━━━━━ Given passage ━━━━━

New Zealand's house prices have been ranked the most overvalued in the developed world behind only Hong Kong. The Kiwi housing market was also deemed to be the fifth most at-risk among OECD nations, according to an Oxford Economics report. The report considered New Zealand's house prices to be overvalued by a rating of 179 in its valuation index, with only Hong Kong rated higher at 203.
Many have been not just predicting the downfall of the New Zealand Residential Property Market – but expecting it! Forbes, back in 2014 stated 12 clear reasons why the market would crash in New Zealand.
Interest rates have been at all-time lows for almost a half-decade;
Property prices have doubled since 2004;
New Zealand has the world’s third most overvalued property market (now second);
New Zealand’s mortgage bubble grew by 165% since 2002;
Nearly half of mortgages have floating interest rates;
Mortgages account for 60% of banks’ loan portfolios;
Finance, not agriculture, is New Zealand’s largest industry;
New Zealand’s banks are exposed to Australia’s bubble;
Australian and Chinese buyers are inflating the property bubble;
New Zealand has a household debt problem;
Government overseas debt has nearly tripled since 2008;
The New Zealand dollar is overvalued;
…and it would be fair to say ALL of the above are very accurate points. So why hasn’t it? It’s now has been 10 years since the last major price correction.
The Property Clock (below) tells us that once there is an affordability crisis, we then move into a major slowdown. Well… we do have an affordability crisis, but the Banks are propping up the economy with cheap lending money and thus we are in a holding zone.
So yes – we are in the Yellow Zone 1 of the clock (as of now). BUT, we are not seeing an oversupply of property, falling construction prices with an oversupply of tradespeople – and thus are stuck (time is standing still). NO Property Crash is coming soon.

━━━━━

◆ Short exercise a ◆
From the listing, copy out word for word the lines from the one containing "Click the Paint cell in the Name column" to the one containing "Click the 'Brussels To New York' route title", both included. Leave the pictures out of your answer.

━━━━━ Data entries ━━━━━

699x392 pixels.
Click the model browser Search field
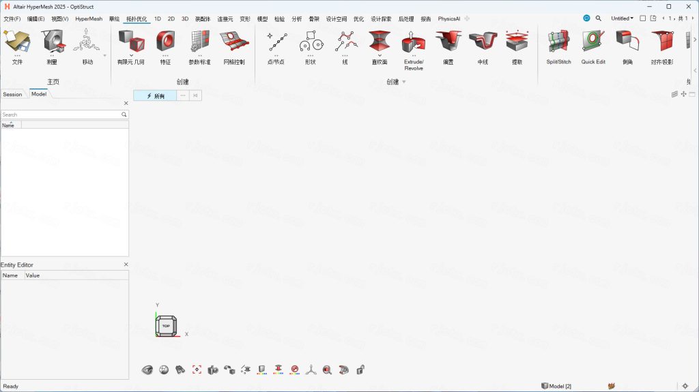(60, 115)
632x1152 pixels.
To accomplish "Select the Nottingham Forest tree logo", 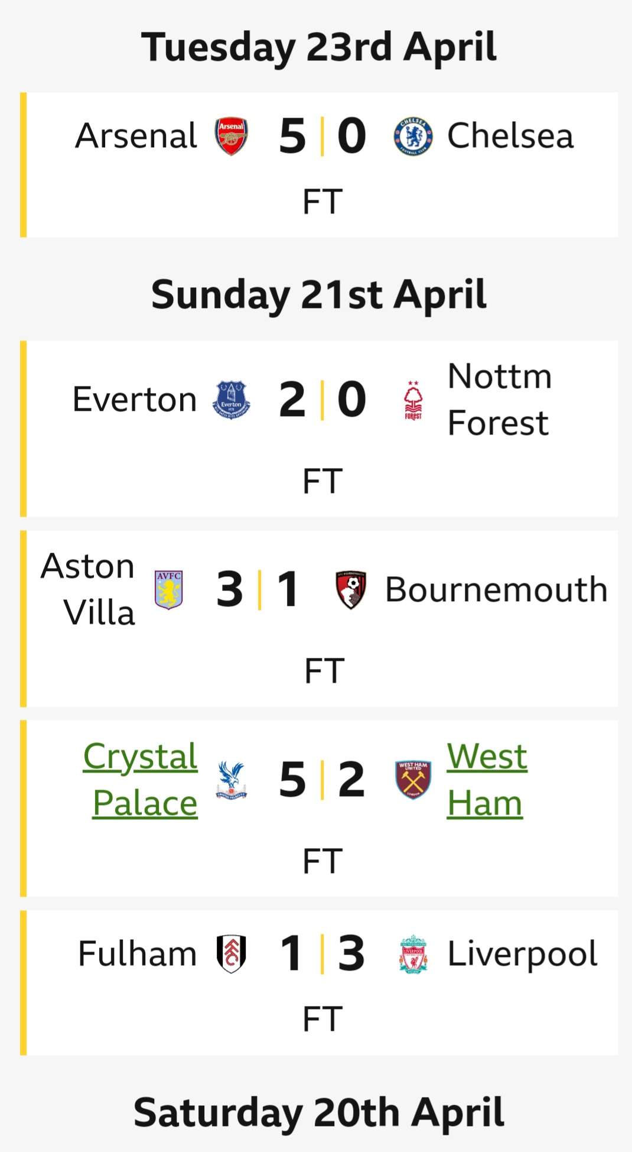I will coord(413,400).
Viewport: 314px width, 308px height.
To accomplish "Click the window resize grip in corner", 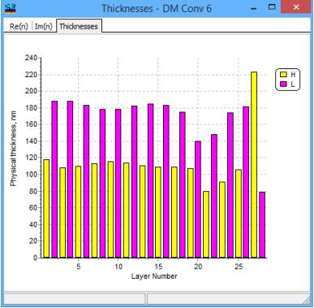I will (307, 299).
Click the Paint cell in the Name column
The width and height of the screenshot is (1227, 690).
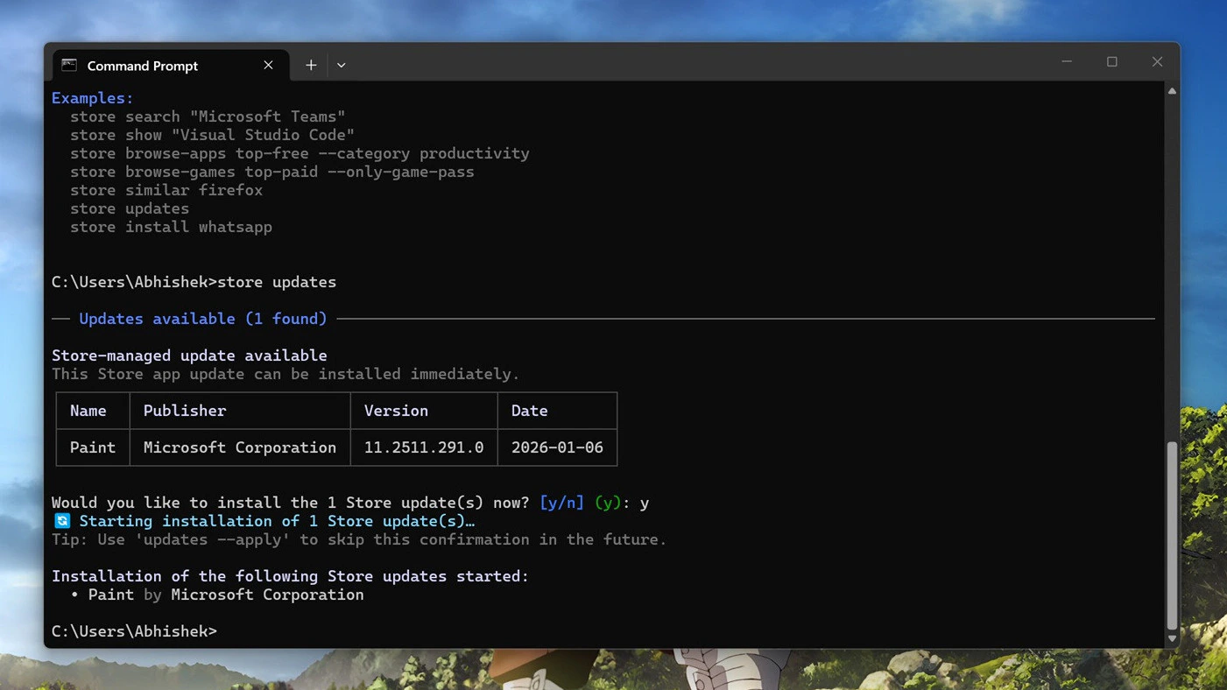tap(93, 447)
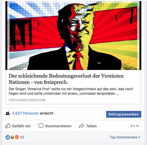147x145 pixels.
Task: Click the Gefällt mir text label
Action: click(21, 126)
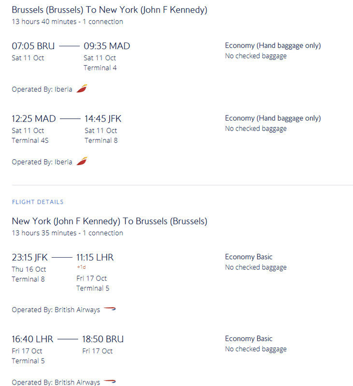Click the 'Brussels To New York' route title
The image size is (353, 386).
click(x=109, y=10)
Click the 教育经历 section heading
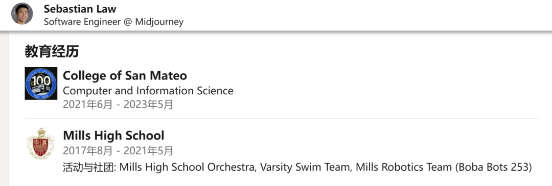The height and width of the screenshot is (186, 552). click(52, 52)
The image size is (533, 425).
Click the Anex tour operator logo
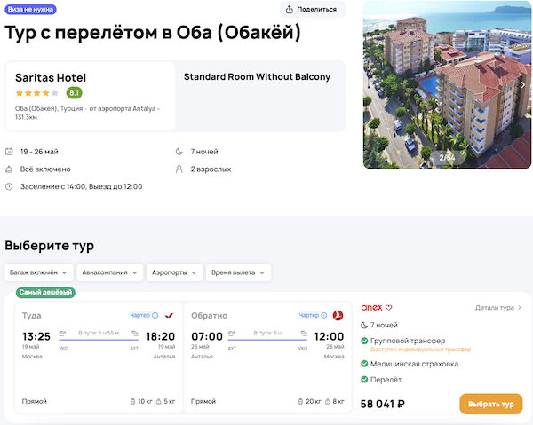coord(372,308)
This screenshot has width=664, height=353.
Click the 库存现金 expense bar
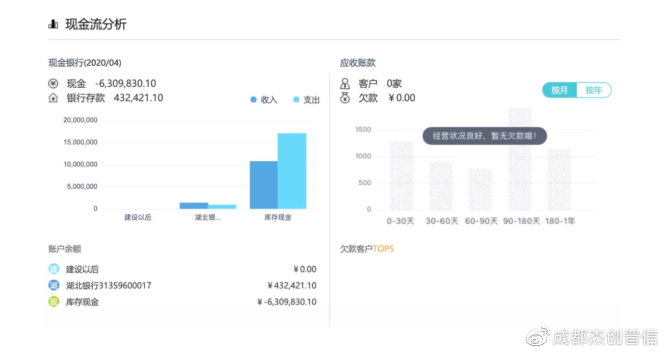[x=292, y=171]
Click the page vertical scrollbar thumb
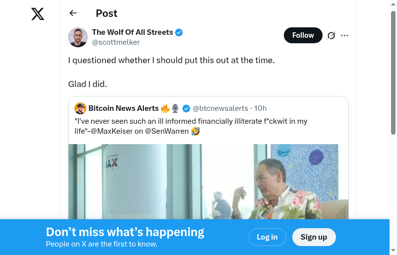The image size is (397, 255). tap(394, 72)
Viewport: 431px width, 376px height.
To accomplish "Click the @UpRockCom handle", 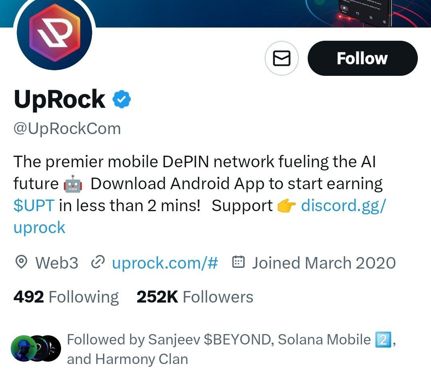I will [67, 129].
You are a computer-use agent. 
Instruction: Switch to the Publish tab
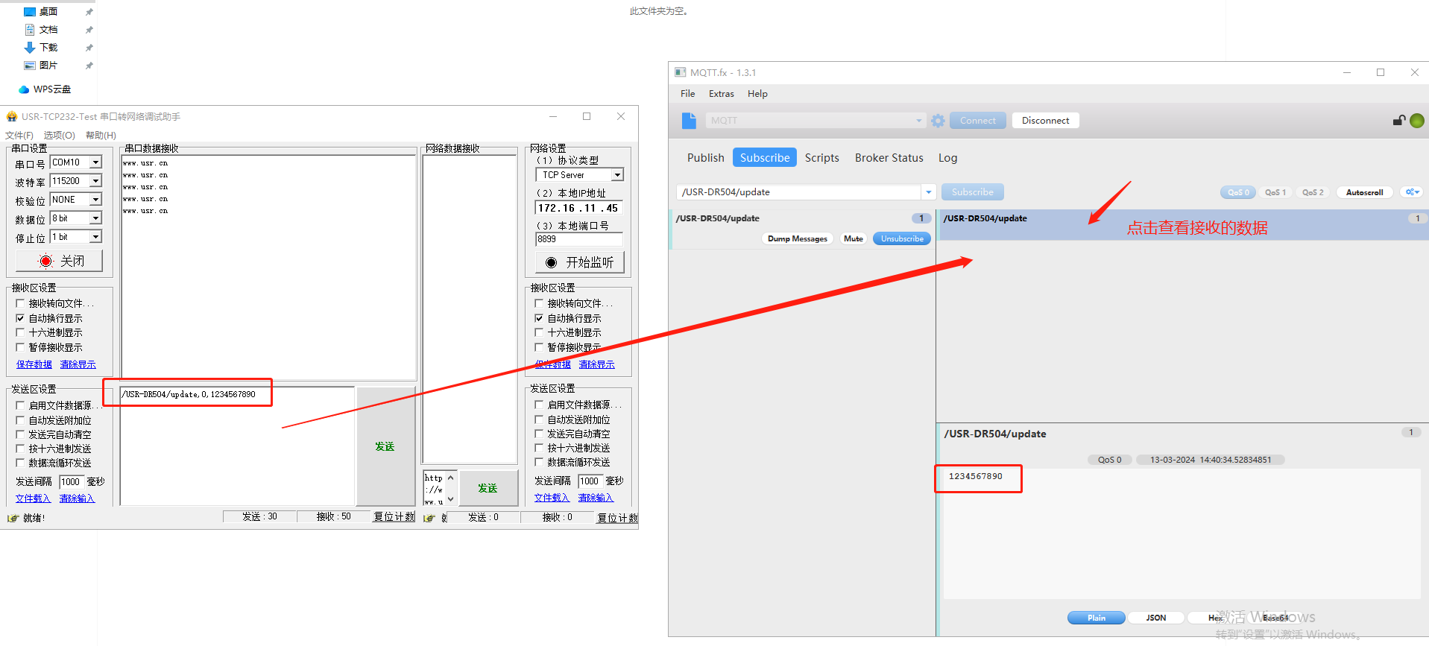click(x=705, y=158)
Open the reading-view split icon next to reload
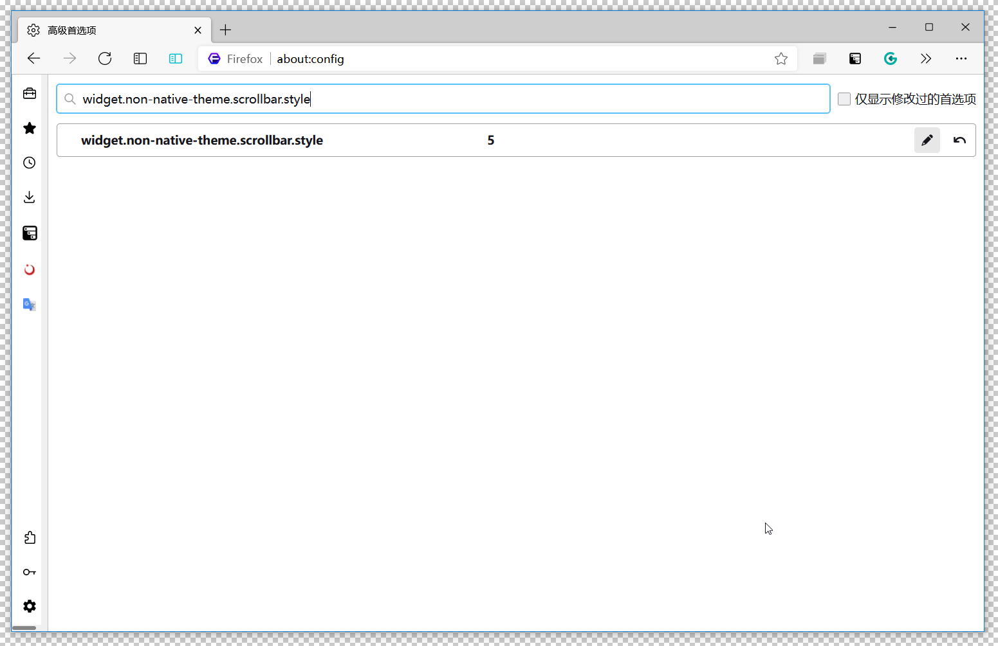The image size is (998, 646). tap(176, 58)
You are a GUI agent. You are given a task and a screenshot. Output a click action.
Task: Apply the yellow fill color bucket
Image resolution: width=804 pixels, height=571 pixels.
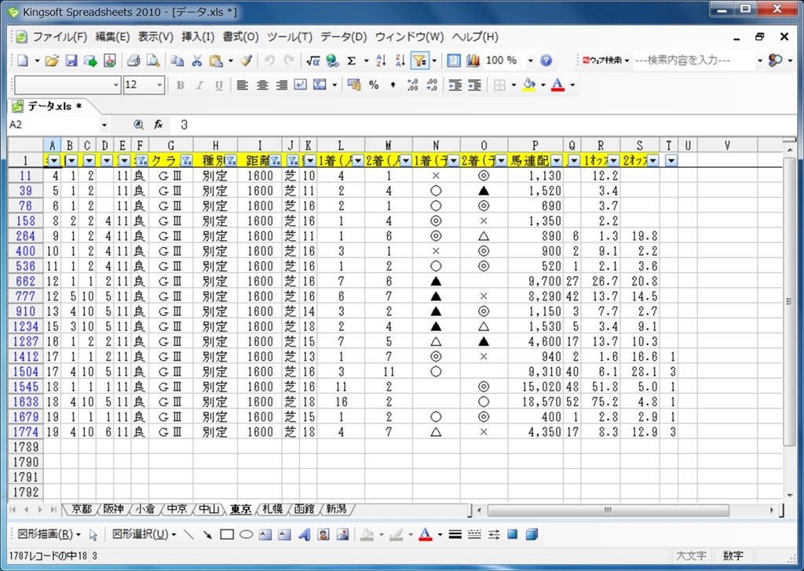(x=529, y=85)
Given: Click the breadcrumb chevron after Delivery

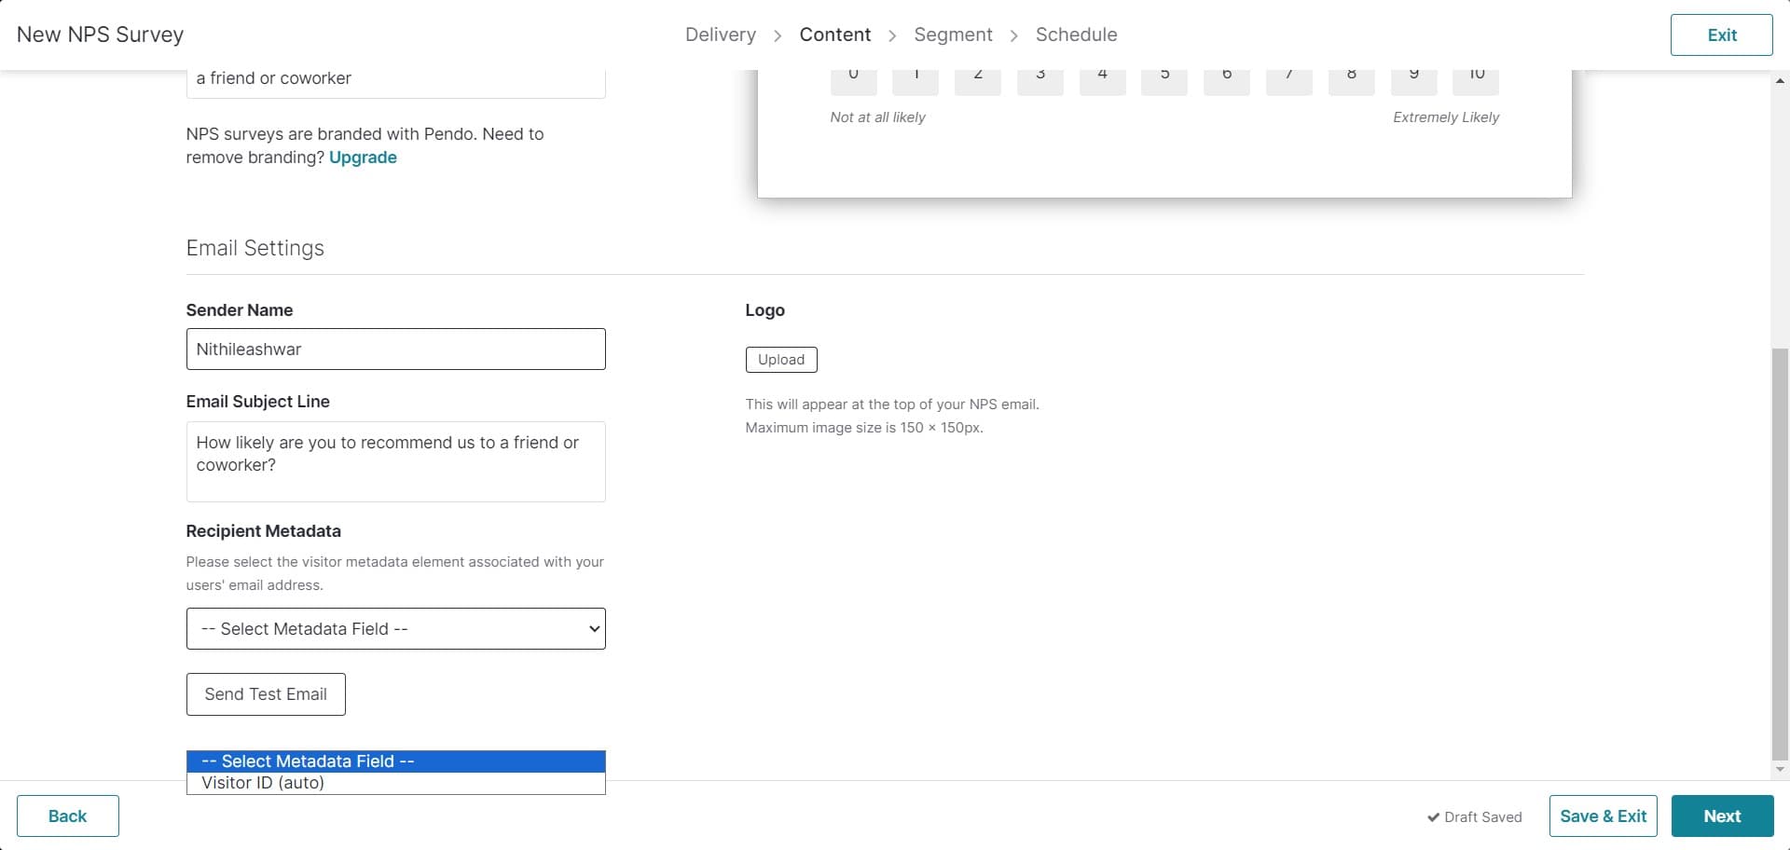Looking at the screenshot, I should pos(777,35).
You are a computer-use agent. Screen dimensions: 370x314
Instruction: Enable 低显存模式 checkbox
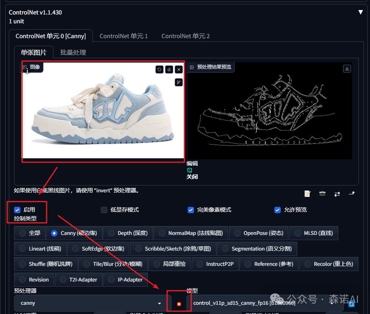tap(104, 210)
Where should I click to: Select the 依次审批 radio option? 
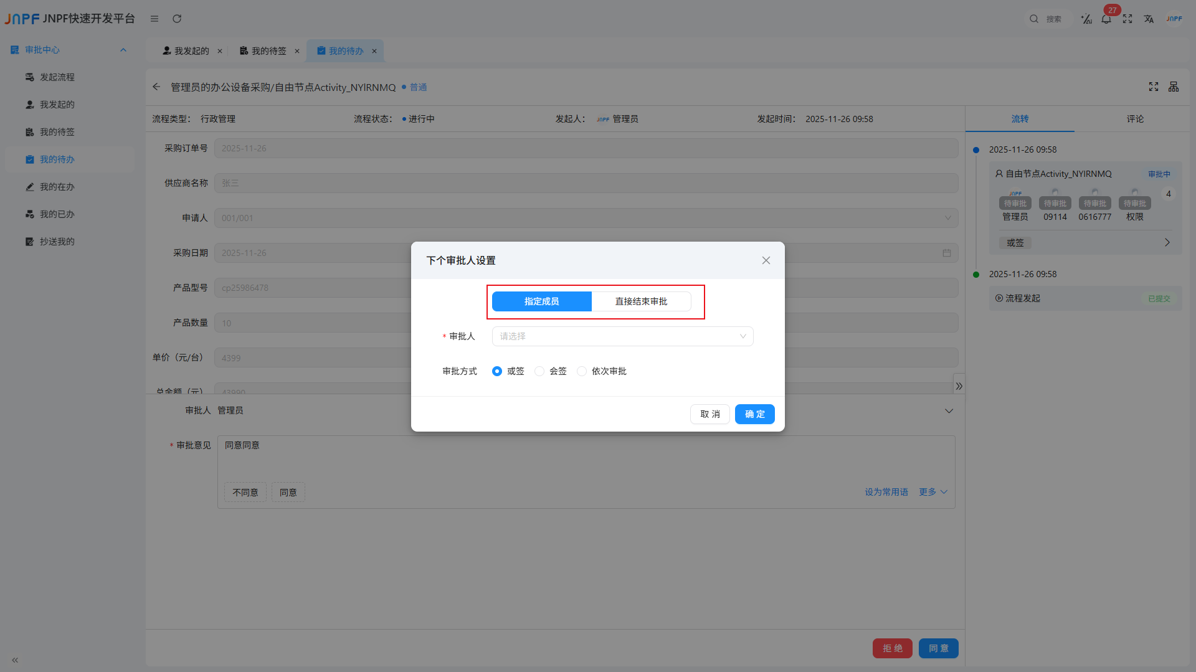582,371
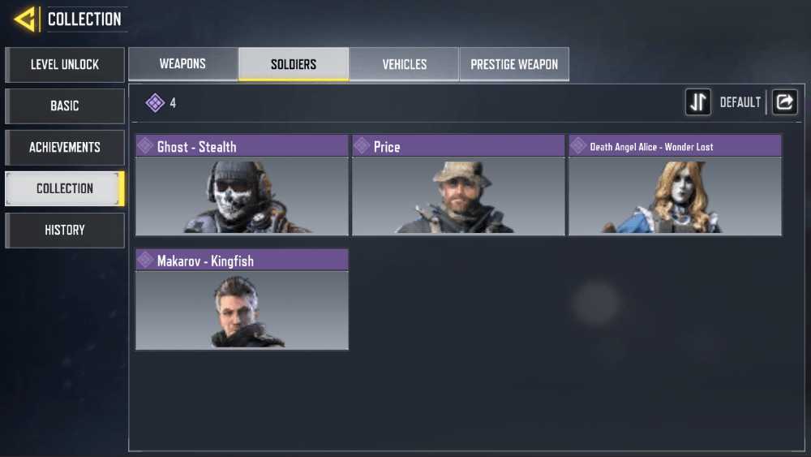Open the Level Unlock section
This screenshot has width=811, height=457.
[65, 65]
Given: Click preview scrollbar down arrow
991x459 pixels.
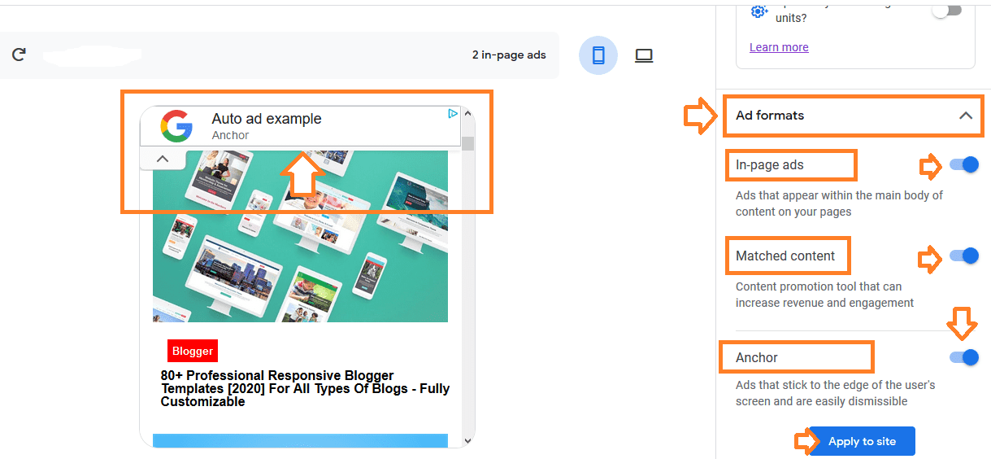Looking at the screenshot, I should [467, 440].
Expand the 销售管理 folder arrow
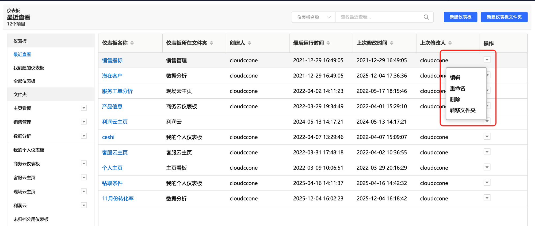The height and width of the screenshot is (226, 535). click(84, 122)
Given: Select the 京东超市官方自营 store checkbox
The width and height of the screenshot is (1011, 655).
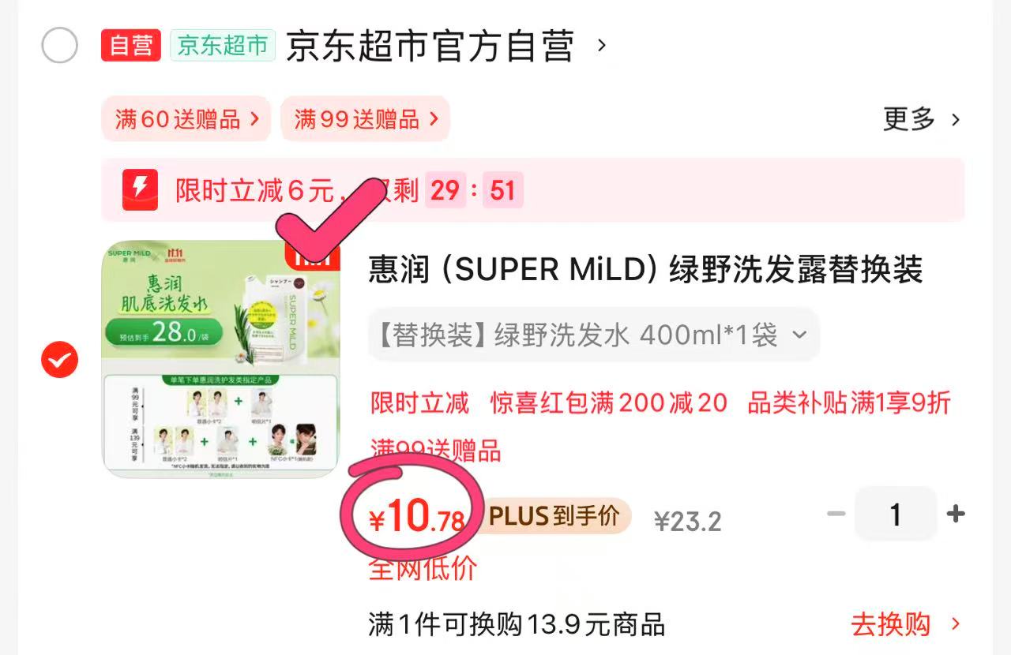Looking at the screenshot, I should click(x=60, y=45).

━━━━━

◆ Short exercise b ◆
Answer these questions from the New Zealand housing passage:
(i) What rating did the Oxford Economics valuation index give New Zealand's house prices?
(ii) By what percentage did New Zealand's mortgage bubble grow since 2002?
(iii) Which zone of the Property Clock does the passage place the market in?

◆ Exercise answer a ◆
Click the Paint cell in the Name column
The width and height of the screenshot is (1227, 690).
tap(93, 447)
147x145 pixels.
Task: Click the Gefällt mir text label
Action: click(21, 126)
Click the 'Brussels To New York' route title

◆ Exercise answer b ◆
(i) 179
(ii) 165%
(iii) Yellow Zone 1